====== RECORDS SHOWN
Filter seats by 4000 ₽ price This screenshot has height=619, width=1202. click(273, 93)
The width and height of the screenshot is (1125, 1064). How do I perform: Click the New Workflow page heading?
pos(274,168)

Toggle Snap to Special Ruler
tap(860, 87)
============
====== RECORDS SHOWN
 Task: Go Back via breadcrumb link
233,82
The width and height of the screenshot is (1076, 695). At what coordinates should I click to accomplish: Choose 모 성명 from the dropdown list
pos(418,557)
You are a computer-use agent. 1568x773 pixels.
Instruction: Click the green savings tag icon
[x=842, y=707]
============
====== RECORDS SHOWN
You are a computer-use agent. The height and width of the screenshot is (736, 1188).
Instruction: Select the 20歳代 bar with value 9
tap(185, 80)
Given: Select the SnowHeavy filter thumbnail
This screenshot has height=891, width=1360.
============
Isolate each line of the listing above that includes "agent". Copy it.

FINAL ANSWER »
You are a computer-use agent. 1568x773 pixels.
You are a computer-use agent. The height and width of the screenshot is (736, 1188).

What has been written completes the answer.